==== Raw data ====

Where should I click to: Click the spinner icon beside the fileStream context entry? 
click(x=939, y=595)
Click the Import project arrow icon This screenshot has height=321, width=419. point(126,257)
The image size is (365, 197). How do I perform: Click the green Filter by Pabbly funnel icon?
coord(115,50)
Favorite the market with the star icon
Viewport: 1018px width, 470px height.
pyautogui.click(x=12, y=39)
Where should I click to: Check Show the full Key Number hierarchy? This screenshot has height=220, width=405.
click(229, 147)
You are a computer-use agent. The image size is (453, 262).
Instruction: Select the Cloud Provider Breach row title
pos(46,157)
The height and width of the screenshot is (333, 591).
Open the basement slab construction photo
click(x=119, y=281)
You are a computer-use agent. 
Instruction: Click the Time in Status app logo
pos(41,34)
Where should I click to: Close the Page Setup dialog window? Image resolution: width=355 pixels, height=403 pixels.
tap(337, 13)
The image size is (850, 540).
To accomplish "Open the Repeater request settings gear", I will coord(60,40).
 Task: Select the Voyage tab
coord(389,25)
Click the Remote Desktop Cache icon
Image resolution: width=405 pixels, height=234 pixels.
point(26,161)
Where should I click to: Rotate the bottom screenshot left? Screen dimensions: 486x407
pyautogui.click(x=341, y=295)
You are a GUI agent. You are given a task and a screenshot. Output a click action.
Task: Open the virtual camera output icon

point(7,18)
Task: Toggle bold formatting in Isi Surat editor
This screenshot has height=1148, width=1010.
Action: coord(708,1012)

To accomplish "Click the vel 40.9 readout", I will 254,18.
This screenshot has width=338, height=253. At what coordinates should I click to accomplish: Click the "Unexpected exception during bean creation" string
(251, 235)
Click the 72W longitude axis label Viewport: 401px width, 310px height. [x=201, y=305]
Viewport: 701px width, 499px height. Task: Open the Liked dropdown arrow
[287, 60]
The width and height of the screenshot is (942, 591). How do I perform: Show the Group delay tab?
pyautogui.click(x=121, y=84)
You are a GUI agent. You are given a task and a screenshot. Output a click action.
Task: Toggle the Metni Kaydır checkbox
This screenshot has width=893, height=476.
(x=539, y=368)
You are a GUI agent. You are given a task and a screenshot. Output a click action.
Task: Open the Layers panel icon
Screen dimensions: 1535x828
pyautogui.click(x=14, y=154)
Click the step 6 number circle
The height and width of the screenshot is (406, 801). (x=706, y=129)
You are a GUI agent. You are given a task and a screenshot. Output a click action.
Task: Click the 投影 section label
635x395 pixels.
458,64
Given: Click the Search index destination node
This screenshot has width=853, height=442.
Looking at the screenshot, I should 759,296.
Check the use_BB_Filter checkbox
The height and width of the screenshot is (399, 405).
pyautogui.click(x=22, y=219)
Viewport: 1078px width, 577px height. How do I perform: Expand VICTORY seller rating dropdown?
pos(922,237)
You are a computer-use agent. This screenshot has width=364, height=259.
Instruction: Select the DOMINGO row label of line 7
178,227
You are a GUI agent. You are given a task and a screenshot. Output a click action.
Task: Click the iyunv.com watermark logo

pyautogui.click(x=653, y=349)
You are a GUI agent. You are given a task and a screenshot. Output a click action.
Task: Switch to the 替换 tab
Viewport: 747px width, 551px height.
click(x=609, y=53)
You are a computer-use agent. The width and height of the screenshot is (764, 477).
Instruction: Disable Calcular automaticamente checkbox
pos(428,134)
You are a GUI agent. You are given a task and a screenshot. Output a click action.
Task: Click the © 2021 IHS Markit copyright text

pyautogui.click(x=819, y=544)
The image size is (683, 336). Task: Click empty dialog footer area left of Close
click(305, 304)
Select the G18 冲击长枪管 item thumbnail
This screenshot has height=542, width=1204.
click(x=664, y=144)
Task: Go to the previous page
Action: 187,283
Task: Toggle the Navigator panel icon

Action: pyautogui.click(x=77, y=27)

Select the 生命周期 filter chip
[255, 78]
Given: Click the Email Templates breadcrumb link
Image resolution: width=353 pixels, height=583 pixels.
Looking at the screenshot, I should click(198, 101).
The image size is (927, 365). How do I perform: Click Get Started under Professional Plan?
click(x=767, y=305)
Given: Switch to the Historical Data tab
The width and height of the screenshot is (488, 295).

====

» Exercise prompt
Output exactly the span of lines beginning at the first line of the records and ending at the line that holds "Click the 72W", inclusive, with no other text.

» Result for this task
Where should I click to: Click the spinner icon beside the fileStream context entry? 
click(x=939, y=595)
Click the Import project arrow icon This screenshot has height=321, width=419. point(126,257)
The image size is (365, 197). How do I perform: Click the green Filter by Pabbly funnel icon?
coord(115,50)
Favorite the market with the star icon
Viewport: 1018px width, 470px height.
pyautogui.click(x=12, y=39)
Where should I click to: Check Show the full Key Number hierarchy? This screenshot has height=220, width=405.
click(229, 147)
You are a computer-use agent. The image size is (453, 262).
Instruction: Select the Cloud Provider Breach row title
pos(46,157)
The height and width of the screenshot is (333, 591).
Open the basement slab construction photo
click(x=119, y=281)
You are a computer-use agent. 
Instruction: Click the Time in Status app logo
pos(41,34)
Where should I click to: Close the Page Setup dialog window? Image resolution: width=355 pixels, height=403 pixels.
tap(337, 13)
The image size is (850, 540).
To accomplish "Open the Repeater request settings gear", I will coord(60,40).
 Task: Select the Voyage tab
coord(389,25)
Click the Remote Desktop Cache icon
Image resolution: width=405 pixels, height=234 pixels.
point(26,161)
Where should I click to: Rotate the bottom screenshot left? Screen dimensions: 486x407
pyautogui.click(x=341, y=295)
You are a GUI agent. You are given a task and a screenshot. Output a click action.
Task: Open the virtual camera output icon

point(7,18)
Task: Toggle bold formatting in Isi Surat editor
This screenshot has height=1148, width=1010.
Action: coord(708,1012)

To accomplish "Click the vel 40.9 readout", I will 254,18.
This screenshot has width=338, height=253. At what coordinates should I click to accomplish: Click the "Unexpected exception during bean creation" string
(251, 235)
Click the 72W longitude axis label Viewport: 401px width, 310px height. [x=201, y=305]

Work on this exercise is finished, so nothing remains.